• Task to complete
Please shift every coordinate in the answers by adding 22, and write out in full the stretch from the line containing "Viewport: 773px width, 1568px" through the end of the lines. Leave the pictures out.

• Extracted material
----
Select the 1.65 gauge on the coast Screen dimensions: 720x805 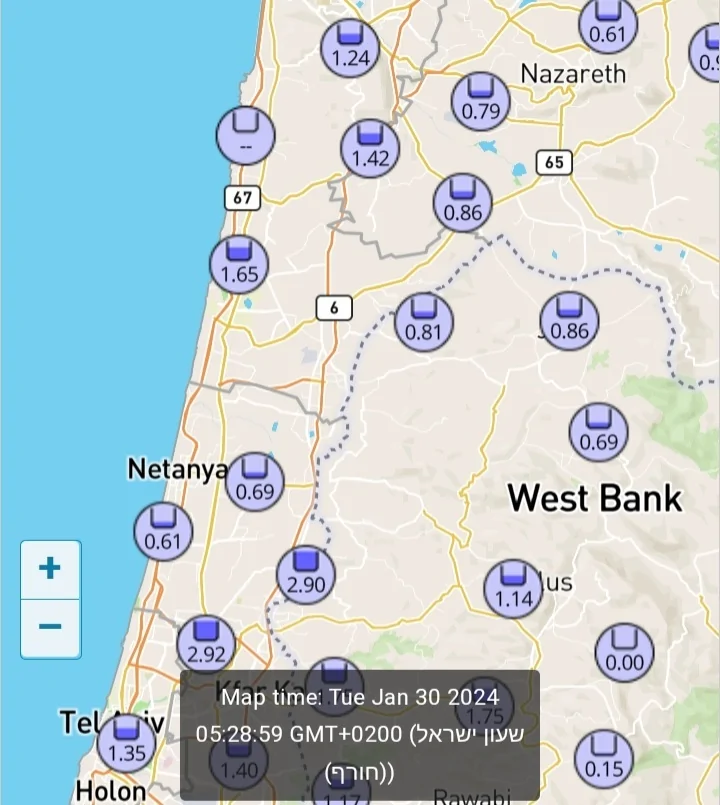[239, 265]
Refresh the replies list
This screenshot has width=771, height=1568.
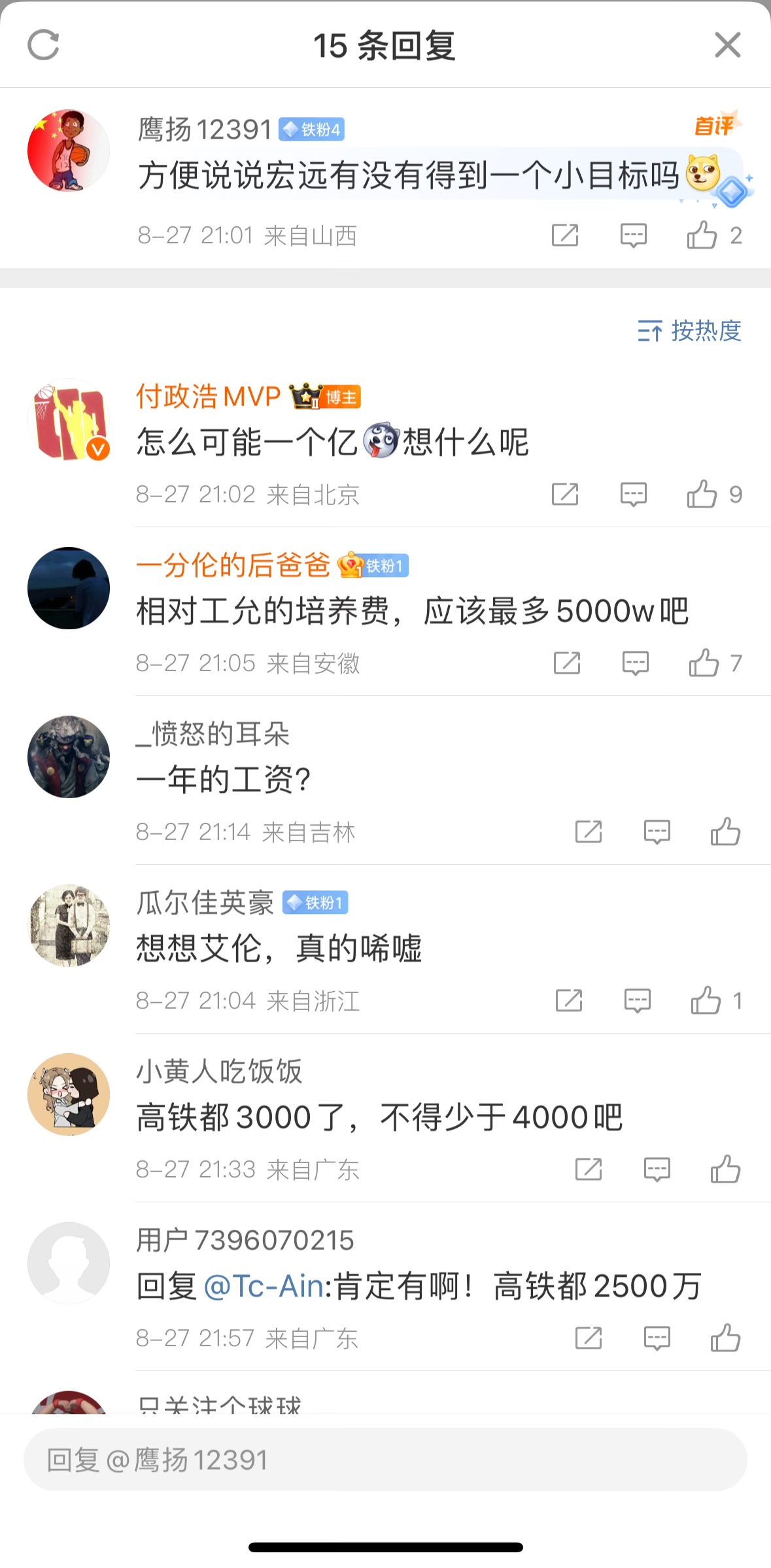44,45
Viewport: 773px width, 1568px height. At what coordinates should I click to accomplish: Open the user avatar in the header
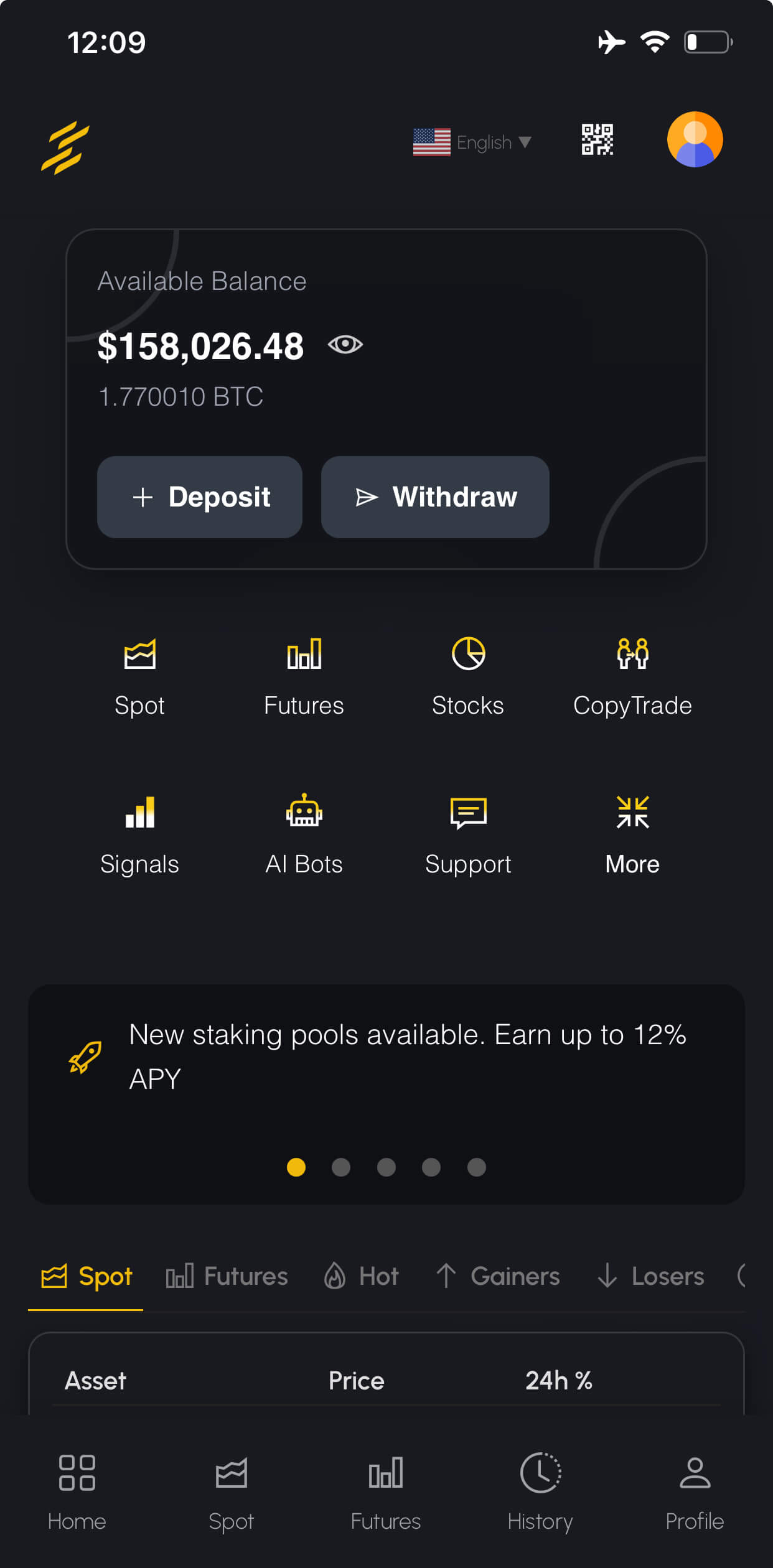pyautogui.click(x=695, y=139)
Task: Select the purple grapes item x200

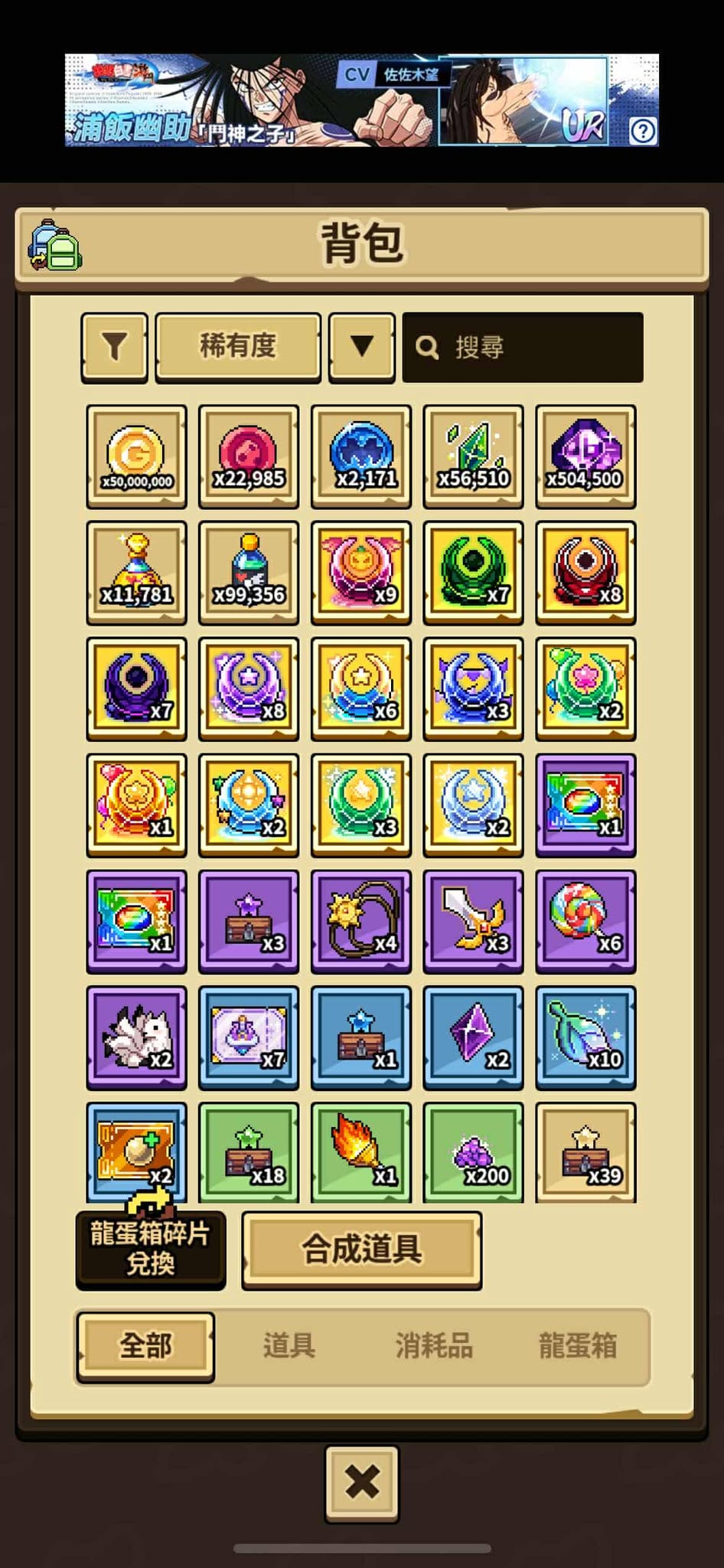Action: click(x=474, y=1152)
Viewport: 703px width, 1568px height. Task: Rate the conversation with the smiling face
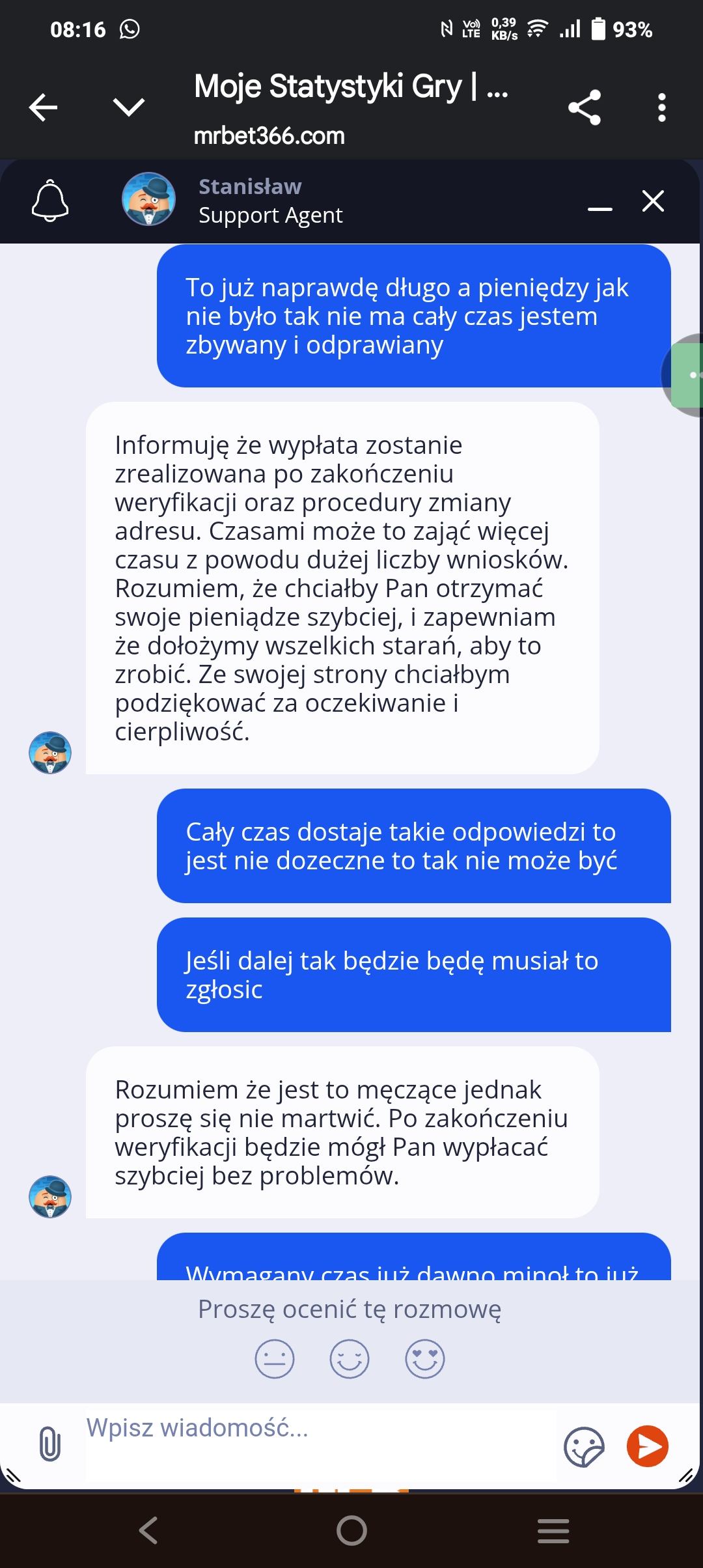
----
• Problem solution
Viewport: 773px width, 1568px height. At what coordinates should I click to accomplish: Open the user avatar in the header
pyautogui.click(x=717, y=161)
Task: Select the purple grapes item x200

Action: click(x=496, y=1174)
Viewport: 703px width, 1568px height. Task: Rate the conversation with the smiling face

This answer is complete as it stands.